BARCELONA – The countries on the so-called “periphery” of the eurozone (Greece, Spain, Portugal, Ireland, and perhaps some others) need to carry out complementary adjustments that are often discussed separately but actually need to be tackled jointly. Indeed, to restore these economies to health, three distinct types of adjustment are needed: between the eurozone and the world, between the eurozone’s periphery and core, and between debt and income in the heavily indebted peripheral countries, particularly Greece.
The solutions in each case are as clear as their implementation is complex. First, in order to relieve pressure on the peripheral countries (at least in part), the eurozone must export some of the needed adjustments through a significant depreciation of the euro, which is already taking place. This is the adjustment between the eurozone and the world.

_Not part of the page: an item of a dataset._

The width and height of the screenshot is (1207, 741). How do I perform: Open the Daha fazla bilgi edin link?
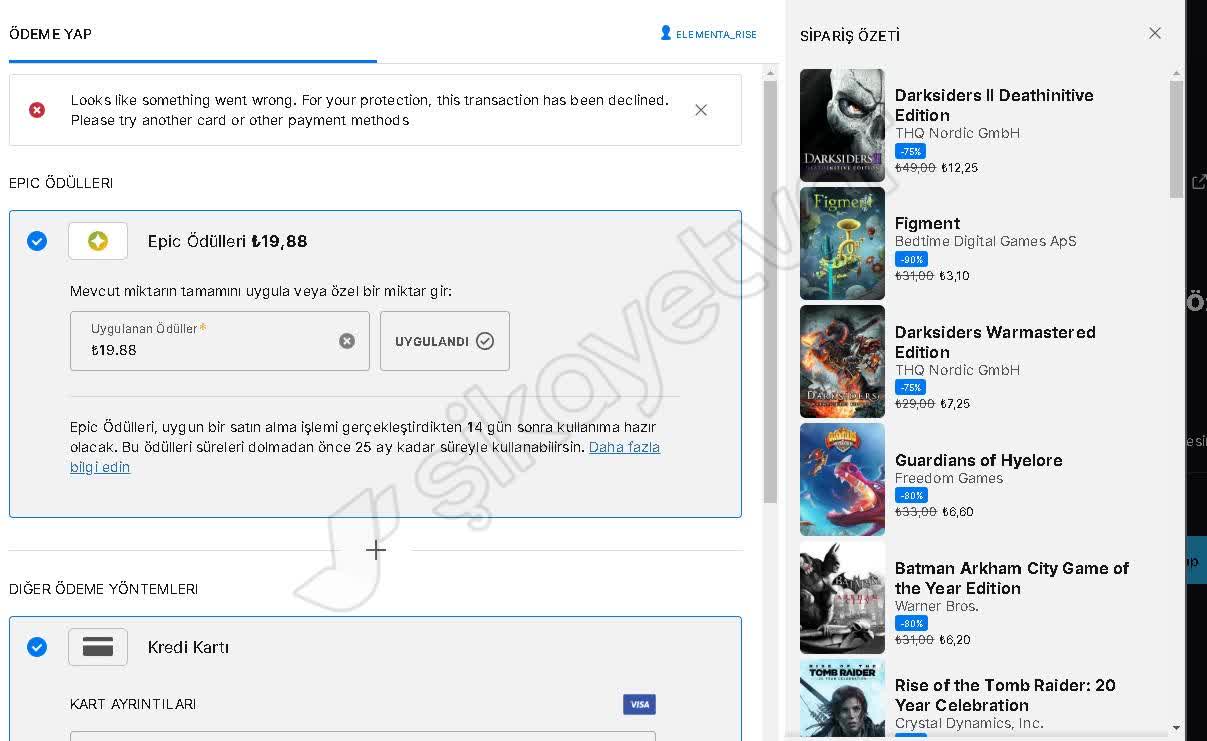624,447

Second, to regain competitiveness, the adjustment between the eurozone’s periphery and its core requires closing the inflation differential that built up during the pre-2008 capital-flow bonanza. In countries like Greece and Spain, this amounted to roughly 14% of GDP following the launch of the euro.
Last but not least, the adjustment between debt and income may be helped, over time, by higher overall eurozone inflation. But it is becoming increasingly clear that bringing the debt burden in line with the distressed countries’ payment capacities requires, at least in some of them (particularly Greece again), an ordered process of debt restructuring.
So far, European policymakers have chosen to do precisely the opposite on each front. They have tried to talk up the value of the euro, though currency markets have dismissed this as mere political rhetoric, and are rapidly bringing the euro closer to equilibrium.